Adapun sisa-sisa sungai didaerah perbatasan Pakistan dan India, disebut sebagai Haga Hakka. Dr. KS Nauriyal menjelaskan bahwa pada zaman dahulu, ada sungai di sebelah timur Sungai Indus yang memiliki peradabannya tersendiri. Ditempat itu juga terdapat reruntuhan saluran air yang diduga terhubung dengan sungai. Para geolog memperkirakan bahwa 4000 tahun yang lalu telah terjadi gempa yang mengakibatkan sungai menghilang dan menciptakan aliran air bawah tanah. Tinggalan arkeologis di Haga Hakka berupa artefak batu dengan ukuran tinggi rata-rata satu meter yang merupakan bagian dari struktur irigasi aliran air.
Selain sistem irigasi, ada beberapa tinggalan yang diduga merupakan suatu bagian permainan kuno, yang terbuat dari bahan semacam kaca dan logam. Ada juga gerabah dan cetakan tanah liat yang memiliki bentuk-bentuk yang unik. Motif-motif yang digunakan pada ukiran-ukiran gerabah kebanyakan menceritakan tentang kehidupan sehari-hari di tempat tersebut dan hewan-hewan di sekitar tempat tersebut, seperti badak, kuda, buaya, dll. Para arkeolog mengidentifikasikan sekitar 400 simbol yang ditemukan pada cetakan dan ukiran-ukiran pada gerabah. Simbol-simbol itu diperkirakan merupakan huruf-huruf kuno.
Sekitar tahun 1999, para arkeolog menemukan sebuah prasasti di Dholavira yang berisi simbol-simbol, mungkin memiliki kaitan dengan peristiwa bersejarah kala itu. Diperkirakan, prasasti itu dibuat sekitar 4000 tahun yang lalu.
Berdasarkan temuan-temuan yang telah berhasil dikumpulkan, kita bisa melihat apa yang terjadi pada masa lampau, suatu keajaiban dari kecerdasan manusia. Adapun relief yang menggambarkan sebuah perahu. Bisa dikatakan bahwa manusia sudah mengenal perahu sejak dahulu kala dengan sistem navigasi yang sudah baik. Serge Cleuziou, seorang peneliti asal Prancis menjelaskan bahwa mereka melakukan pelayaran ke Mesir.
Seorang arkeolog bernama Dr. Walid Yasin, meneliti suatu tempat di arab yang memiliki bangunan dengan bentuk tabung yang di dalamnya berisi banyak keramik. Ada kesamaan antara simbol-simbol yang ada di Dholavira dengan yang ada di tempat tersebut.
Selain itu, ada seorang arkeolog yang meneliti di daerah Bahrain bernama Dr.
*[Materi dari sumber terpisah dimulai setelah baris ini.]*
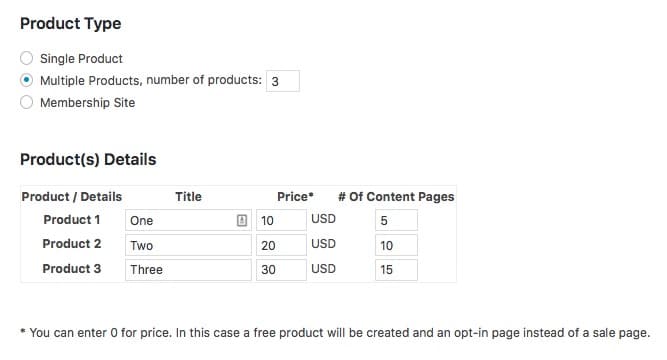
Task: Focus the Product 3 title field containing Three
Action: point(188,270)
Khaled al-Sendi menemukan sejumlah keramik yang memiliki kesamaan dengan keramik peradaban kuno Sungai Indus.
Film ini cukup menggambarkan dengan indah kota-kota peradaban Sungai Indus yang runtuh, dan juga mengungkapkan peradaban lain di Sungai Haga Haka yang hilang.
Hal menarik dari film ini yaitu penyajiannya yang sangat edukasi dan memiliki nilai kultural. Menurut saya, film ini bisa dijadikan referensi yang sangat bagus, terutama dalam menyusun sebuah makalah atau laporan menyangkut kebudayaan kuno Sungai Indus. Kelebihan film ini adalah penejelasan mengenai peradaban Sungai Indus yang kronologis. Dalam film ini juga dijelaskan hal-hal yang selama ini menjadi misteri telah terkuak melalui data-data arkeologi. Namun begitu, adapun kekurangan film ini yaitu, penggunaan bahasa selain bahasa inggris yaitu bahasa prancis yang sulit bagi saya untuk mengerti. Ada baiknya jika film ini menggunakan bahasa inggris seluruhnya, atau lebih baiknya, diterjemahkan ke dalam bahasa Indonesia agar lebih mudah dipahami.